For the whole of Central Asia, drought is undoubtedly the most dramatic and negative change in climate predicted for Central Asia. Central Asia is landlocked and far away from the ocean, with scarce precipitation, and drought is a major constraint on agricultural development [16,71,72]. Drought events with high frequency and severity, along with the local relatively low capacity to cope with drought, have resulted in severe agricultural losses. For example, a strong spring and a subsequent summer drought in Kyrgyzstan caused great damage to national wheat yields in 2008, with the yield significantly declining to 1.94 MT/ha. The drought in 2012 cut grain yields of Kazakhstan by 52.3% compared with the previous year, with the wheat yield dropping by 57%. From 1999 to 2008, The Kara-Kum area of Turkmenistan experienced severe droughts for 6 years, leading to the average yield loss of pasture dropping to 82 kg/ha [73]. However, the drought condition is likely to be further exacerbated in the future. The changes in SPEI found in Section 3.2.7 reveal that more than 60% and 100% of the area will suffer from drier climate conditions (significant at the 1% level) under 1.5 °C and 2 °C global warming, respectively. Some other studies have similar conclusions. According to Reyer et al. [74], the arid regions will expand by about 6% in a 2 °C world. In a 4 °C world, the area of land classified as hyper-arid or arid could increase from 29.6% in 1951–1980 to 36.8% in 2071–2099, which is an increase of more than 20%. Naumann et al. [75] found that the 100-year drought events are projected to turn into 30-year drought events under 1.5 °C warming in Central Asia. The cycles of droughts will further decrease with the warming of 2 °C and 3 °C, from 100 years to less than 10 years. Therefore, it is anticipated that drought will continue to be an important constraint on agricultural development in Central Asia under future climate change.
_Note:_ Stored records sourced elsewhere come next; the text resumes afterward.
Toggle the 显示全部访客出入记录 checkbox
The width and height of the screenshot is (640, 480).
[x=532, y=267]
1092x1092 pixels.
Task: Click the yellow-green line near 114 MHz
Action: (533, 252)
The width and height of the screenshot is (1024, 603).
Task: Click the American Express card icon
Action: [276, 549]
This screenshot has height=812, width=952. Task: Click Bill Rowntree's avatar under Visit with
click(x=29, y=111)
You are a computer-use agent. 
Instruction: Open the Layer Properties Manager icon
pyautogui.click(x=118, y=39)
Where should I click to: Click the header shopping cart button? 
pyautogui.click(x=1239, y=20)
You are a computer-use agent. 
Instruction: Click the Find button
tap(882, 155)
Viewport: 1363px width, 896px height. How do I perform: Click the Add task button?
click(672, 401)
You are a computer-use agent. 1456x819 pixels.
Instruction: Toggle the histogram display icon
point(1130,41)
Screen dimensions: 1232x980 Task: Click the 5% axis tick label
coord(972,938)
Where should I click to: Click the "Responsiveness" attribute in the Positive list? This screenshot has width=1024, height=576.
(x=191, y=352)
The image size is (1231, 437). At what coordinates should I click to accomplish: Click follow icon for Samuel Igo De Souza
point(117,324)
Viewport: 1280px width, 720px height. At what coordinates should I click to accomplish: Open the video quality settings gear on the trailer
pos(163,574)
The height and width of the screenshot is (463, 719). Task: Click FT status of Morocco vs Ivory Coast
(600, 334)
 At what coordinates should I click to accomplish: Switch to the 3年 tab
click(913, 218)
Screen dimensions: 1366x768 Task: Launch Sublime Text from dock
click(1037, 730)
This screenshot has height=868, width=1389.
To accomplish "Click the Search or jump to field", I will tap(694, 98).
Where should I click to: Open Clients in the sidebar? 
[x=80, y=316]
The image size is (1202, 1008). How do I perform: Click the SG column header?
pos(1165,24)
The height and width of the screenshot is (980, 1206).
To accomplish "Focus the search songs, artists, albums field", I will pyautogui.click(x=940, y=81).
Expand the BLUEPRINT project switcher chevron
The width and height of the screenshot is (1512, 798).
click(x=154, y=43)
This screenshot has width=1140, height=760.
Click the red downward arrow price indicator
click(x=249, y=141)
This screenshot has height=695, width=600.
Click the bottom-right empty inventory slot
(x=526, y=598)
In addition, the soil salinization and land degradation mostly caused by climate change and unreasonable irrigation are also among the most serious problems restricting local agricultural development in recent years [76], especially in the southern region where the agricultural irrigation rate is high [69,77,78].
Overall, the changes in extreme climate conditions related to agricultural production are likely to be more pronounced in the southern region of Central Asia, such as greater increases in extremely warm days (Figure 10), a greater decrease in precipitation, and a larger decreasing trend in SPEI. This indicated that the southern regions may be more vulnerable to the negative effects of climate change than the northern regions. According to the study by Sutton et al. [71], in the southern regions (Tajikistan, Turkmenistan, and Uzbekistan), especially in Uzbekistan, the yields per hectare of each crop will be reduced due to higher temperatures and water scarcity. Viter et al. [79] reported that the large-scale commercial farms in northern Kazakhstan are expected to see positive returns in agricultural income gains, while the small-scale farms in arid areas of Tajikistan are likely to be adversely affected by climate change. Producers in Kyrgyzstan may expect both higher revenues and higher income volatilities in the future. Agricultural producers in Uzbekistan may benefit from the positive effects of climate change in the short term but may lose their income in the future, with the positive effects being completely offset by the negative effects.

5. Conclusions

Based on the meteorological datasets obtained from ISIMIP, we projected the changes in temperature and precipitation extremes under 1.5 °C and 2 °C global warming for Central Asia. As a whole, the changes in temperature extremes are likely to be more significant than those in precipitation extremes, and the scope and magnitude of changes are greater under 2 °C global warming.
The TAVG in Central Asia is about 1.48 °C and 2.34 °C above the reference period under 1.5 °C and 2 °C warming scenarios, respectively, which are higher than global levels. For all of the grids, statistically significant increases in TAVG and TX90P are expected under the two global warming levels. The GSL shows a significant increase for most grids of the region accompanying the rising temperature. However, no consistent pattern of changes could be detected for the majority of precipitation extremes. The grids with significant change trends in PRCPTOT and R95p are all concentrated in small portions of northern Kazakhstan under 1.5 °C and 2 °C warming scenarios. The scarce precipitation (although a small increase is expected) and sharp rise in temperature will lead to a significant decrease in SPEI for more than 60% of the grids under 1.5 °C global warming and for 100% of the grids under 2 °C global warming. This indicates that drought conditions will be further exacerbated across Central Asia in the future.
Climate change will put Central Asia’s agricultural production at a high risk of facing more ecological problems, such as drought, water scarcity, and soil salinization, which will lead to regional food insecurity. Some adaptation measures should be taken to cope with the negative effects, especially the measures to relieve water pressure such as changing the irrigation method.

Author Contributions

Conceptualization, Z.H. and J.Z.; methodology, Y.L. and X.G.; software, Y.L.; resources, Y.L. and X.G.; writing—original draft preparation, X.G. and Y.L.; writing—review and editing, Y.L.; visualization, Y.L.; supervision, Z.H.; funding acquisition, Z.H. All authors have read and agreed to the published version of the manuscript.

Funding

This research was funded by the Strategic Priority Research Program of Chinese Academy of Sciences, Pan-Third Pole Environment Study for a Green Silk Road (Pan-TPE) (Grant XDA20020202), the National Natural Science Foundation of China (Grant 41831174).

Acknowledgments

We acknowledge the World Climate Research Programme’s Working Group on Coupled Modelling, which is responsible for CMIP, and we thank the climate modeling groups (listed in Table 1 of this paper) for producing and making available their model output.

Conflicts of Interest

The authors declare no conflict of interest.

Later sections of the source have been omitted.